The company would ultimately prove fraudulent when Carmichael went into hiding with investors' money.

==Vehicles==
===The Dale===

Before meeting Geraldine Elizabeth "Liz" Carmichael, Dale Clifft hand-built a car made of tubing and covered in red metal flake Naugahyde. It was powered by a 305cc Honda Super Hawk motorcycle welded into the metal frame. The Dale prototype was designed and built by Clifft, and Carmichael subsequently marketed the project. Much of the interest in the Dale resulted from the 1973 oil crisis: fuel-economy automobiles like the Dale were viewed as a solution to the oil crunch. Speaking to the Chicago Sun-Times in November 1974, Carmichael said she "was on the way to taking on General Motors or any other car manufacturer for that matter". She also claimed she had millions of dollars in backing "from private parties" and talked of a 150000 sqft corporate office in Encino, California. The prototypes were built in Canoga Park, and an aircraft hangar in Burbank was supposedly leased for the assembly plant, with more than 100 employees claimed to be on the payroll.

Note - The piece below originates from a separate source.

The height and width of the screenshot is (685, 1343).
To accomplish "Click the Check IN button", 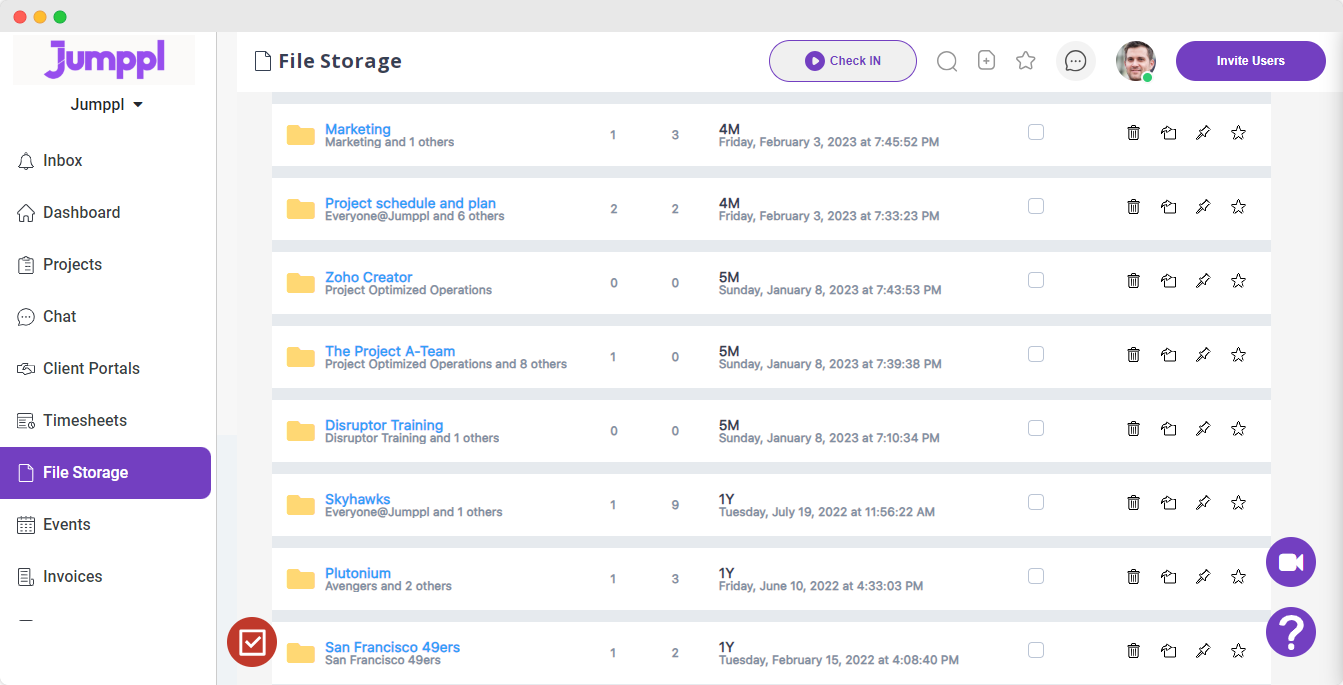I will (842, 61).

The Dale was also marketed as high-tech, lightweight, and safer than any existing car at the time. "By eliminating a wheel in the rear, we saved 300 pounds and knocked more than $300 from the car's price. The Dale is 190 inches long, 51 inches high and weighs less than 1,000 pounds," Carmichael claimed. She maintained that the car's lightness did not affect its stability or safety. She claimed the low center of gravity always remained inside the triangle of the three wheels, making it nearly impossible to tip over. She also went on record to say that she drove it into a wall at 30 mph and there was no structural damage to the car (or her). Carmichael claimed the Dale was powered by a thoroughly overhauled BMW two-cylinder motorcycle engine, which generated 40 hp and would allow the car to reach 85 mph. She said she expected sales of 88,000 cars in the first year and 250,000 in the second year. The vehicle's wheelbase was 114 in.

A non-functional model of the Dale was displayed at the 1975 Los Angeles Auto Show. A model of the car was also shown on the television game show The Price Is Right as a prize.

===Other vehicles===
Carmichael proposed two additional vehicles to complement the Dale: the Revelle and the Vanagen, which are station wagons. Both featured a three-wheeled design and used the same two-cylinder engine. None of the vehicles were produced, and only three prototype Dale vehicles were made. Only one prototype could move under its own power.

==Fraud==
The company had already encountered legal troubles when California's Corporations Department ordered it to stop offering stock for public sale because it had no permit.

Rumors of fraud emerged, followed by investigations by a TV reporter and some newspapers. The California Department of Corporations began an investigation as well. Although Clifft said he still believed in the project and was promised $3 million in royalties once the Dale went into production, he only received $1,001, plus a $2,000 check, which bounced. Carmichael went into hiding and was featured in a 1989 episode of Unsolved Mysteries, which detailed the fraud behind the Dale for which she was a wanted fugitive. She was eventually found working at a flower shop in Dale, Texas, under the alias Katherine Elizabeth Johnson. She was arrested, extradited to California, tried, and sent to prison for eighteen months.

Carmichael died of cancer in 2004. Clifft, who was never shown to have been involved in the fraud, later formed The Dale Development Co. and developed and received several patents before dying in 1981.

==HBO documentary==
HBO premiered a four-part documentary titled The Lady and the Dale on January 31, 2021. The directors of the series are Nick Cammilleri and Zackary Drucker. The documentary has been described as "... a lot of stories - about fraud, flight, FBI manhunts, transgender politics, selective prosecution, bias in the media, and corruption in the courts."